[Items listed in a dataset]
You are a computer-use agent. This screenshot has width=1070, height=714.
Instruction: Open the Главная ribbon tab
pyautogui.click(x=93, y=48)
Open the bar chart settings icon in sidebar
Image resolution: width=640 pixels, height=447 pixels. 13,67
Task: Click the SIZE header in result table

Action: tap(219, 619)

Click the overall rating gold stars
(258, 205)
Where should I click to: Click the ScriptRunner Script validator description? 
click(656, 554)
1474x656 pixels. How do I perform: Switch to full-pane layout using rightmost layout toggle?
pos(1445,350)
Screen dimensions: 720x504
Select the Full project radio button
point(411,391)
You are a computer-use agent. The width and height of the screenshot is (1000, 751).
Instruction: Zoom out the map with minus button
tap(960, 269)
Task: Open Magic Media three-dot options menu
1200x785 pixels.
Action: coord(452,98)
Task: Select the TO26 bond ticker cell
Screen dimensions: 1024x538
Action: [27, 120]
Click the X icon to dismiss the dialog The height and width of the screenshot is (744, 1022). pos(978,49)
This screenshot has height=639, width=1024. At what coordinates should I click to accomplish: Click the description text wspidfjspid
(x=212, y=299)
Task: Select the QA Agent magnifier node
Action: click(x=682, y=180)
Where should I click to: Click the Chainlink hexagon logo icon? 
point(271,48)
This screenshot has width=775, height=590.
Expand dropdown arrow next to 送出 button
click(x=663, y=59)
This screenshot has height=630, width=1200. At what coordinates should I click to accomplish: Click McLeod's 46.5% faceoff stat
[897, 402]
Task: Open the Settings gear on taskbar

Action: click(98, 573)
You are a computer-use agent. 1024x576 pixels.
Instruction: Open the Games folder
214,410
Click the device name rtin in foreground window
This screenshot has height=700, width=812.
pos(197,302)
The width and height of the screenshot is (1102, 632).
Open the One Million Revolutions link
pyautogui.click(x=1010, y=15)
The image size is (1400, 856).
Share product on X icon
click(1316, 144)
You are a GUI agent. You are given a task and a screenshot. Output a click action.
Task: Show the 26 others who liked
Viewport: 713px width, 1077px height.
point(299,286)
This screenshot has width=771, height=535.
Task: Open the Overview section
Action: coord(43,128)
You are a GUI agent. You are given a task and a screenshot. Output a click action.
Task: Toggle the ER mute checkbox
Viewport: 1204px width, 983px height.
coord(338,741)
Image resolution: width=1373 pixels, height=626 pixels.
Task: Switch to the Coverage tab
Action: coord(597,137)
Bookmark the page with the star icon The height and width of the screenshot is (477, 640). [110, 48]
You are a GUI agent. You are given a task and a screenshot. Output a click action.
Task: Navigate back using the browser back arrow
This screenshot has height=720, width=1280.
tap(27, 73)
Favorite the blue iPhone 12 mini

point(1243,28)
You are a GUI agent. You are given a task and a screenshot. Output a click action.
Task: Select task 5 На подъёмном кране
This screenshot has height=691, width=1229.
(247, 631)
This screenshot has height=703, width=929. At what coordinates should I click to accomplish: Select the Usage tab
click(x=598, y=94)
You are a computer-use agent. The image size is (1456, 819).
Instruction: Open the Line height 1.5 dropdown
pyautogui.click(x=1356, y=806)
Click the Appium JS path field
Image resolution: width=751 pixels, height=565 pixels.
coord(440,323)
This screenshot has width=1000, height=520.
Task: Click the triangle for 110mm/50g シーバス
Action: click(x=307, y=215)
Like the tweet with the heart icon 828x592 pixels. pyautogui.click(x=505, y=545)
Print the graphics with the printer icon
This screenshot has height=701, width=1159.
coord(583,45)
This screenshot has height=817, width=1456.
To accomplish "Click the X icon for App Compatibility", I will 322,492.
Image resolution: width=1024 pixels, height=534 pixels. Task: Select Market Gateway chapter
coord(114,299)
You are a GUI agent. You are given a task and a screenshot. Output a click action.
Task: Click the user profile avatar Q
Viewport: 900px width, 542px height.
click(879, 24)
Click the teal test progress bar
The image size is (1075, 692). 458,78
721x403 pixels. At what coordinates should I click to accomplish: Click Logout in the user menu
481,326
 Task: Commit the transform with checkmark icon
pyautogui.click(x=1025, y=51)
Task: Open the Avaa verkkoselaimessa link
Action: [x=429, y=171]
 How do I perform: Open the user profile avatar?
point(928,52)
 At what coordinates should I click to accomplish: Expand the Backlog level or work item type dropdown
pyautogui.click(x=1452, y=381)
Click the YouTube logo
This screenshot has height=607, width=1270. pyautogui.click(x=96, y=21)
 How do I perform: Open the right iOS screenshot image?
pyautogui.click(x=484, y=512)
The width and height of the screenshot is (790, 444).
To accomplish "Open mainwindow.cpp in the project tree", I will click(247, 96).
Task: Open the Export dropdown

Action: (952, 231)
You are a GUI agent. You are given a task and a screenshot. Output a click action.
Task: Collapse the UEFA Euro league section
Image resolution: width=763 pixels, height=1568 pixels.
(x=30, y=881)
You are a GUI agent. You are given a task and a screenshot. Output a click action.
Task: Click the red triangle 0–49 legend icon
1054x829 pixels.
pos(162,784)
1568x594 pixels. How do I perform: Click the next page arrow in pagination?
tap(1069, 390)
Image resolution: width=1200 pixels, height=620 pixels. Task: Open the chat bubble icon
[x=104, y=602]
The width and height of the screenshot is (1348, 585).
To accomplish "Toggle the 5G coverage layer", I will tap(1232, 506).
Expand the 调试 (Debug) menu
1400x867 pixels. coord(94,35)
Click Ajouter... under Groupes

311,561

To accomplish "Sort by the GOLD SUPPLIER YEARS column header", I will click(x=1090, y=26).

• _Activity_
All of the data should be retyped exactly.

• _Exercise result_
You are a computer-use agent. This screenshot has width=1070, height=714.
Instruction: Open the Главная ribbon tab
pyautogui.click(x=93, y=48)
Open the bar chart settings icon in sidebar
Image resolution: width=640 pixels, height=447 pixels. 13,67
Task: Click the SIZE header in result table

Action: tap(219, 619)

Click the overall rating gold stars
(258, 205)
Where should I click to: Click the ScriptRunner Script validator description? 
click(656, 554)
1474x656 pixels. How do I perform: Switch to full-pane layout using rightmost layout toggle?
pos(1445,350)
Screen dimensions: 720x504
Select the Full project radio button
point(411,391)
You are a computer-use agent. The width and height of the screenshot is (1000, 751).
Instruction: Zoom out the map with minus button
tap(960, 269)
Task: Open Magic Media three-dot options menu
1200x785 pixels.
Action: coord(452,98)
Task: Select the TO26 bond ticker cell
Screen dimensions: 1024x538
Action: [27, 120]
Click the X icon to dismiss the dialog The height and width of the screenshot is (744, 1022). pos(978,49)
This screenshot has height=639, width=1024. At what coordinates should I click to accomplish: Click the description text wspidfjspid
(x=212, y=299)
Task: Select the QA Agent magnifier node
Action: click(x=682, y=180)
Where should I click to: Click the Chainlink hexagon logo icon? 
point(271,48)
This screenshot has width=775, height=590.
Expand dropdown arrow next to 送出 button
click(x=663, y=59)
This screenshot has height=630, width=1200. At what coordinates should I click to accomplish: Click McLeod's 46.5% faceoff stat
[897, 402]
Task: Open the Settings gear on taskbar

Action: click(98, 573)
You are a computer-use agent. 1024x576 pixels.
Instruction: Open the Games folder
214,410
Click the device name rtin in foreground window
This screenshot has height=700, width=812.
pos(197,302)
The width and height of the screenshot is (1102, 632).
Open the One Million Revolutions link
pyautogui.click(x=1010, y=15)
The image size is (1400, 856).
Share product on X icon
click(1316, 144)
You are a GUI agent. You are given a task and a screenshot. Output a click action.
Task: Show the 26 others who liked
Viewport: 713px width, 1077px height.
point(299,286)
This screenshot has width=771, height=535.
Task: Open the Overview section
Action: coord(43,128)
You are a GUI agent. You are given a task and a screenshot. Output a click action.
Task: Toggle the ER mute checkbox
Viewport: 1204px width, 983px height.
coord(338,741)
Image resolution: width=1373 pixels, height=626 pixels.
Task: Switch to the Coverage tab
Action: coord(597,137)
Bookmark the page with the star icon The height and width of the screenshot is (477, 640). [110, 48]
You are a GUI agent. You are given a task and a screenshot. Output a click action.
Task: Navigate back using the browser back arrow
This screenshot has height=720, width=1280.
tap(27, 73)
Favorite the blue iPhone 12 mini

point(1243,28)
You are a GUI agent. You are given a task and a screenshot. Output a click action.
Task: Select task 5 На подъёмном кране
This screenshot has height=691, width=1229.
(247, 631)
This screenshot has height=703, width=929. At what coordinates should I click to accomplish: Select the Usage tab
click(x=598, y=94)
You are a computer-use agent. The image size is (1456, 819).
Instruction: Open the Line height 1.5 dropdown
pyautogui.click(x=1356, y=806)
Click the Appium JS path field
Image resolution: width=751 pixels, height=565 pixels.
coord(440,323)
This screenshot has width=1000, height=520.
Task: Click the triangle for 110mm/50g シーバス
Action: click(x=307, y=215)
Like the tweet with the heart icon 828x592 pixels. pyautogui.click(x=505, y=545)
Print the graphics with the printer icon
This screenshot has height=701, width=1159.
coord(583,45)
This screenshot has height=817, width=1456.
To accomplish "Click the X icon for App Compatibility", I will 322,492.
Image resolution: width=1024 pixels, height=534 pixels. Task: Select Market Gateway chapter
coord(114,299)
You are a GUI agent. You are given a task and a screenshot. Output a click action.
Task: Click the user profile avatar Q
Viewport: 900px width, 542px height.
click(879, 24)
Click the teal test progress bar
The image size is (1075, 692). 458,78
721x403 pixels. At what coordinates should I click to accomplish: Click Logout in the user menu
481,326
 Task: Commit the transform with checkmark icon
pyautogui.click(x=1025, y=51)
Task: Open the Avaa verkkoselaimessa link
Action: [x=429, y=171]
 How do I perform: Open the user profile avatar?
point(928,52)
 At what coordinates should I click to accomplish: Expand the Backlog level or work item type dropdown
pyautogui.click(x=1452, y=381)
Click the YouTube logo
This screenshot has height=607, width=1270. pyautogui.click(x=96, y=21)
 How do I perform: Open the right iOS screenshot image?
pyautogui.click(x=484, y=512)
The width and height of the screenshot is (790, 444).
To accomplish "Open mainwindow.cpp in the project tree", I will click(247, 96).
Task: Open the Export dropdown

Action: (952, 231)
You are a GUI agent. You are given a task and a screenshot. Output a click action.
Task: Collapse the UEFA Euro league section
Image resolution: width=763 pixels, height=1568 pixels.
(x=30, y=881)
You are a GUI agent. You are given a task and a screenshot. Output a click action.
Task: Click the red triangle 0–49 legend icon
1054x829 pixels.
pos(162,784)
1568x594 pixels. How do I perform: Click the next page arrow in pagination?
tap(1069, 390)
Image resolution: width=1200 pixels, height=620 pixels. Task: Open the chat bubble icon
[x=104, y=602]
The width and height of the screenshot is (1348, 585).
To accomplish "Toggle the 5G coverage layer", I will tap(1232, 506).
Expand the 调试 (Debug) menu
1400x867 pixels. coord(94,35)
Click Ajouter... under Groupes

311,561

To accomplish "Sort by the GOLD SUPPLIER YEARS column header", I will click(x=1090, y=26).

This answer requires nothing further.